> Goal of the exercise
Each line from the top of the listing down to and including the line with "10:02 (341, 1422)" must be duplicated exactly; pictures are to be skipped.

(Data supplied Opens)

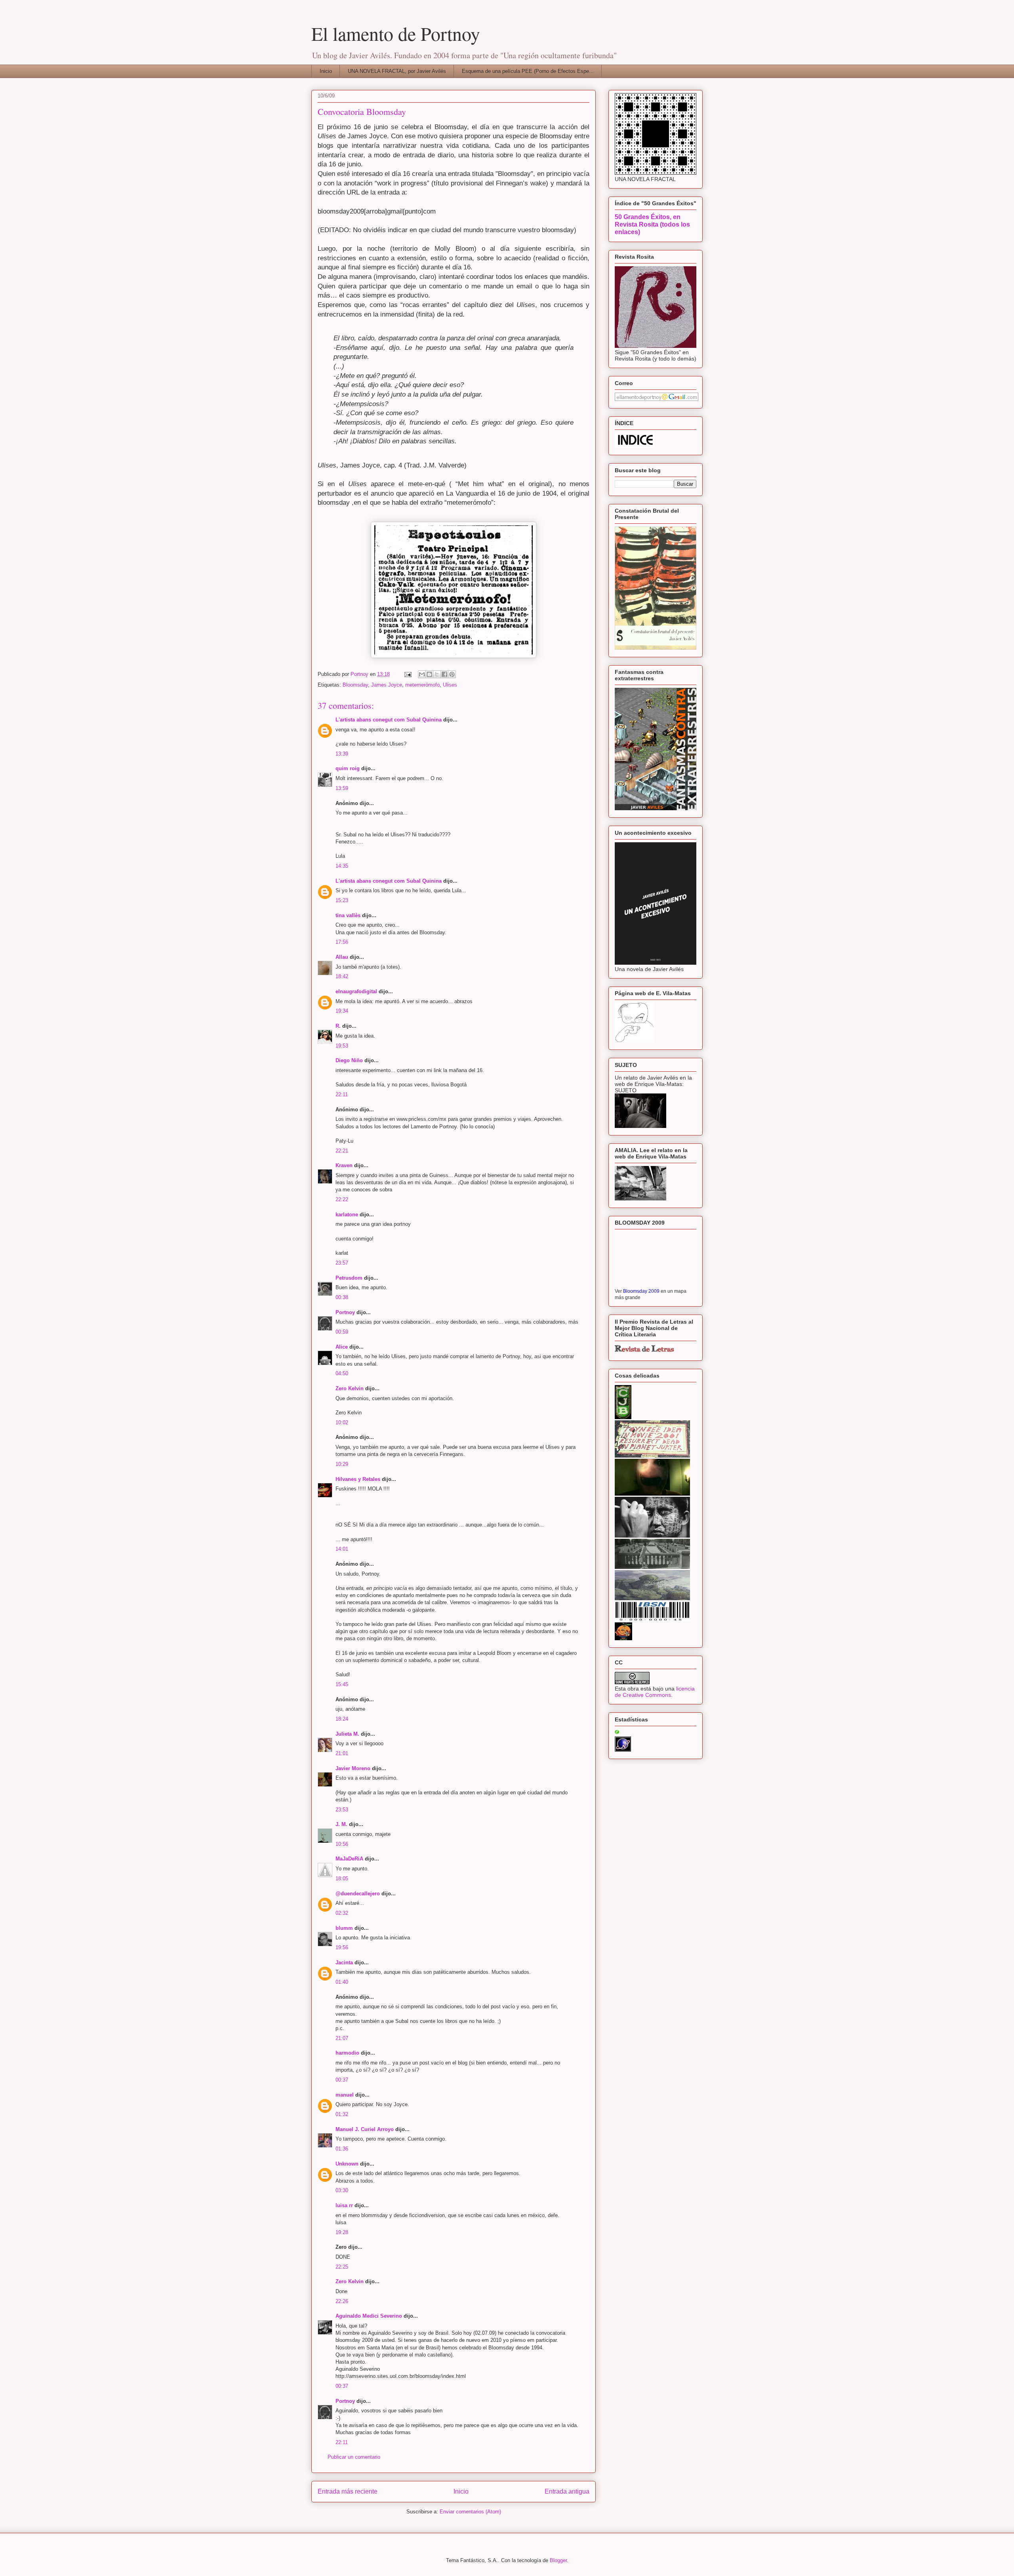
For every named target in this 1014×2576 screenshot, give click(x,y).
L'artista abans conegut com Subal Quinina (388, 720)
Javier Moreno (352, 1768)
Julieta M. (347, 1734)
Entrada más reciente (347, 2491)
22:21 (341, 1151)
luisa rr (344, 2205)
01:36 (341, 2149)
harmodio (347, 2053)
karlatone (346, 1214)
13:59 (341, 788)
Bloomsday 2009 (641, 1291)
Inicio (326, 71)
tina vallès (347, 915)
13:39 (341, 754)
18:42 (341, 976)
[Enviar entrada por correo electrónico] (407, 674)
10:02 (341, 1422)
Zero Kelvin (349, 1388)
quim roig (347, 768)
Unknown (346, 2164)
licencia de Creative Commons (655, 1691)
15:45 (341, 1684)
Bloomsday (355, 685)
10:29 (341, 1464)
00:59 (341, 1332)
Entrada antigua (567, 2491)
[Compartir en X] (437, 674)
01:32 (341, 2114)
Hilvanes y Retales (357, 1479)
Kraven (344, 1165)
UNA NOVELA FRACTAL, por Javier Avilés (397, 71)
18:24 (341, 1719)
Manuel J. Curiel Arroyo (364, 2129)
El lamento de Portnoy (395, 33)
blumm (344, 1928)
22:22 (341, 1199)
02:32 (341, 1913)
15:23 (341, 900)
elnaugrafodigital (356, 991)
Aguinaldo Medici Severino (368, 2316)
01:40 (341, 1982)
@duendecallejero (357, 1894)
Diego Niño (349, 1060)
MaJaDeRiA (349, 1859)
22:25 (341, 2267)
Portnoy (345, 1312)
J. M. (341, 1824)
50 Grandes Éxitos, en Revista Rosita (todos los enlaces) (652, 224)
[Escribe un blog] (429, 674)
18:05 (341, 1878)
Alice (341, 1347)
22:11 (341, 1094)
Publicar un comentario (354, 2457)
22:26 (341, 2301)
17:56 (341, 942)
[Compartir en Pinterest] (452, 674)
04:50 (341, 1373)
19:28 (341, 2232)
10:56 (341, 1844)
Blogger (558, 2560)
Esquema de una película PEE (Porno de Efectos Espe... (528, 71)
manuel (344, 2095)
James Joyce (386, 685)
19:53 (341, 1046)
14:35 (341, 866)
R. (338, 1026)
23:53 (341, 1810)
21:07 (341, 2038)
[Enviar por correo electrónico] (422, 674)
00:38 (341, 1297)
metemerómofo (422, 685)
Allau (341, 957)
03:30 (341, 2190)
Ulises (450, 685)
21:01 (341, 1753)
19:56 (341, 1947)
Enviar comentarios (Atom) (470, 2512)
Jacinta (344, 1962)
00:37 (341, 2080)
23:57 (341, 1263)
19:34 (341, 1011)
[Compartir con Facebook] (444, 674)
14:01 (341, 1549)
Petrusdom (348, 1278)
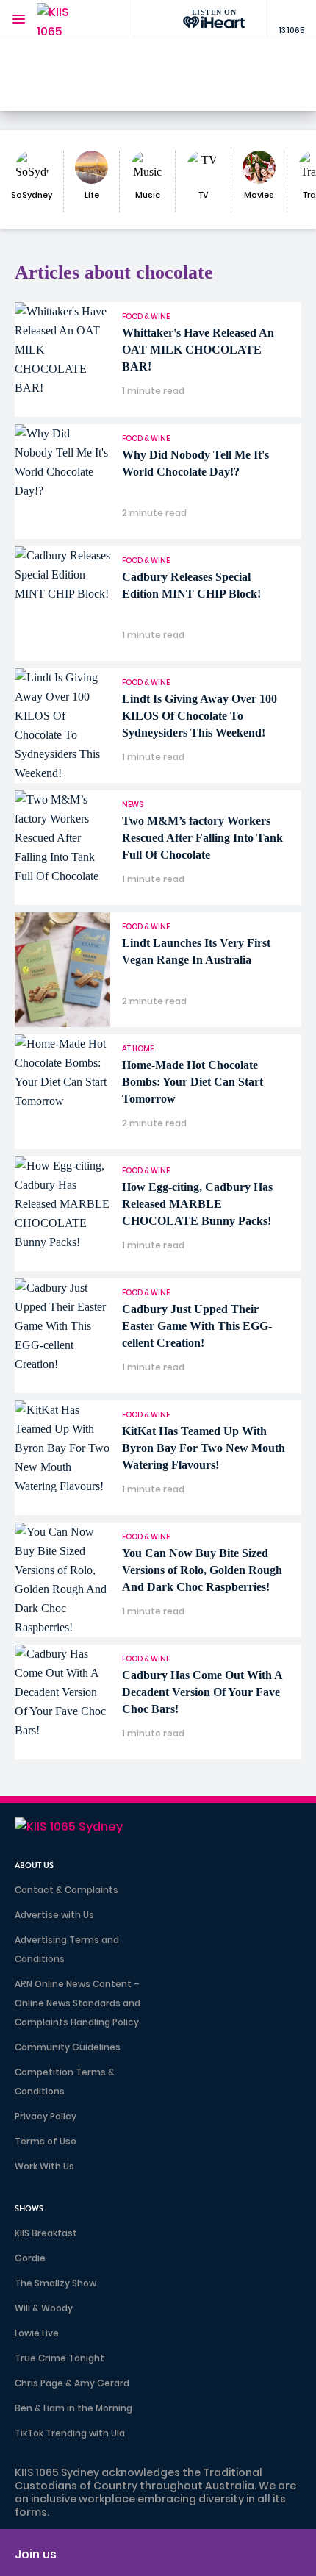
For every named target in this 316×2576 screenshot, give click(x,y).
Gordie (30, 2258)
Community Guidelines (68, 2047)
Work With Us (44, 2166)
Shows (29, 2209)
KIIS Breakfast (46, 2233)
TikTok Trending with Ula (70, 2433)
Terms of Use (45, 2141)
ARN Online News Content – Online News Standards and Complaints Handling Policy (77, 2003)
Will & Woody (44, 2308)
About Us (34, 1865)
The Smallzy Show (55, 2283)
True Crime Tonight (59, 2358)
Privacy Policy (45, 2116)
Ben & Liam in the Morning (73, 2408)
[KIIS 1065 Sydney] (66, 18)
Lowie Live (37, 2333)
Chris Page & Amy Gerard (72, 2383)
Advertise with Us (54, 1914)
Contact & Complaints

(Data supplied Closes)

> Answer to this task
For every named target in this 1014×2576 screenshot, give click(x,y).
L'artista abans conegut com Subal Quinina (388, 720)
Javier Moreno (352, 1768)
Julieta M. (347, 1734)
Entrada más reciente (347, 2491)
22:21 (341, 1151)
luisa rr (344, 2205)
01:36 (341, 2149)
harmodio (347, 2053)
karlatone (346, 1214)
13:59 (341, 788)
Bloomsday 2009 (641, 1291)
Inicio (326, 71)
tina vallès (347, 915)
13:39 (341, 754)
18:42 (341, 976)
[Enviar entrada por correo electrónico] (407, 674)
10:02 (341, 1422)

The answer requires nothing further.